I pitched the topic at the first Flock conference in Charlotte, North Carolina in one of the early main-room sessions and it continued into numerous hallway track conversations from there. One of the most important points that was raised was that for this to work, we’d need for the Products (later renamed “Editions”) to serve a specific need. This had to be a meaningful chunk of a marketplace. So we initially decided that we wanted to focus on three main areas, with the option to expand or contract the number of Editions as needed:

  1. The desktop use case - We wanted to ensure that we didn’t lose the loyal users that had stayed with us up to this point, but we also wanted to pick something more focused than “general desktop user”. We settled on the idea of a Workstation Edition that was designed around some common user personas to do work (initially we focused on software development, but later branched out into a somewhat more general space).
  2. The “pets” use case: In the old pets-vs-cattle metaphor, you had some systems (“pets”) that you always care for and keep running for a long time. These would be fundamental to your environment (Domain controllers, Storage servers, databases, etc.) that care deeply about “uptime” and “reliability”. For this, we decided that we would create a Product called “Fedora Server” to address those needs.
  3. The “cattle” use case: These were the short-lived, throwaway instances that could be used for rapid scaling of services. As such use-cases were generally handled in “the Cloud”, we opted to create a Cloud Product that would focus on making Fedora a player in that space.

Over time, the VM-based nature of Cloud computing gave way to containers and Kubernetes, and the perceived value of having a primary deliverable focused on a dwindling use-case was dropping. That was about the time that rpm-ostree was maturing to a point where it could be relied upon for a complete distribution and we opted to switch the “cattle” focus from VMs over to containers and container hosts. Initially, this was Project Atomic until that eventually merged with CoreOS to become Fedora CoreOS.

All of this has been a somewhat long-winded way of saying that the Editions have always been very targeted at filling a specific niche. “Cloud” is too broad of a concept, and it’s part of why we’ve considered numerous times that “cloud images” should just be a delivery artifact of Fedora Server and Fedora CoreOS rather than their own separate Edition.

Cloud images are very valuable to the Fedora Project! We do not want to lose them, nor do I want to suggest that not calling them an Edition means they are unimportant. From my perspective (and how I originally envisioned things), an Edition needs to solve a particular problem. Server for example solves the “I need a secure-by-default platform for running persistent services in my environment”. Workstation solves the “I need a platform that allows me to do my job with a minimum of hassle and a maximum of efficiency” case. But Cloud really only ever existed to provide a minimal base image for building upon.

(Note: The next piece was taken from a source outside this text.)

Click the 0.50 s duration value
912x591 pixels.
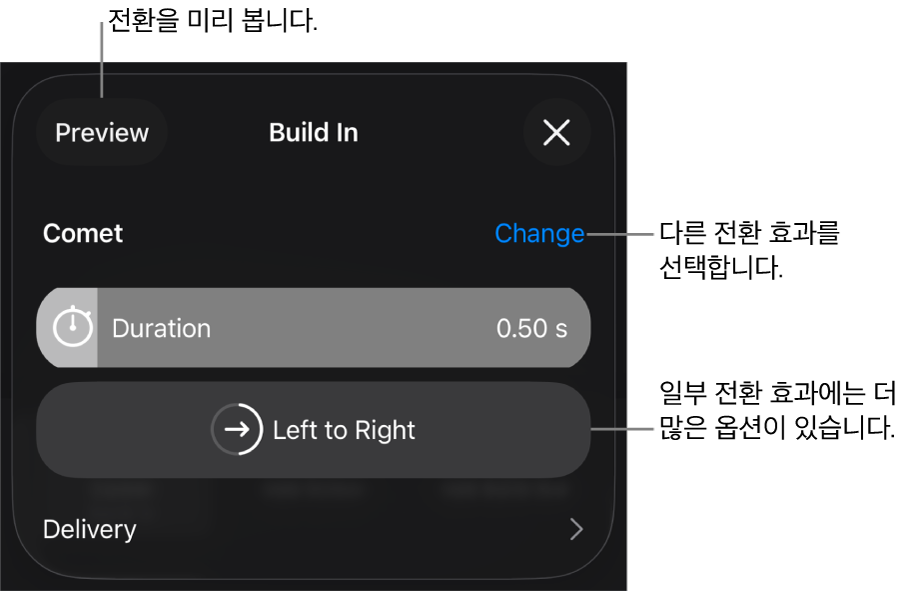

To use a slightly different metaphor, I think this lines up with how the US Supreme Court decided some important patent cases in the early 2000s. Essentially, they ruled that “you can’t patent something that would not be patentable simply by adding the words ‘on a computer’ at the end of the description.” Essentially, they ruled that the novelty (and therefore patentability) came from the solution that the device/process presented, irrespective of the delivery mechanism. To my mind, this is exactly what Cloud should be: We should have a cloud image for Fedora Server for those who want to run their essential services on a private or public cloud. We should have a cloud image for Fedora CoreOS for people to build their container hosts in a cloud. Maybe we should even have a Cloud Workstation for people who want a centrally managed virtual desktop setup.

I just don’t think that “Fedora Cloud” in and of itself is an Edition. Find a use-case that is exclusively about the cloud (for example, managing and monitoring public, private and hybrid clouds) and build THAT, rather than simply offering a minimal base image. Maybe create and ship Fedora OpenStack, a tool to easily set up your own private cloud. Or Fedora OpenShift: manage containers in the public cloud using Fedora’s exciting new container tools! These ideas are, to me, better examples of what an Edition would be.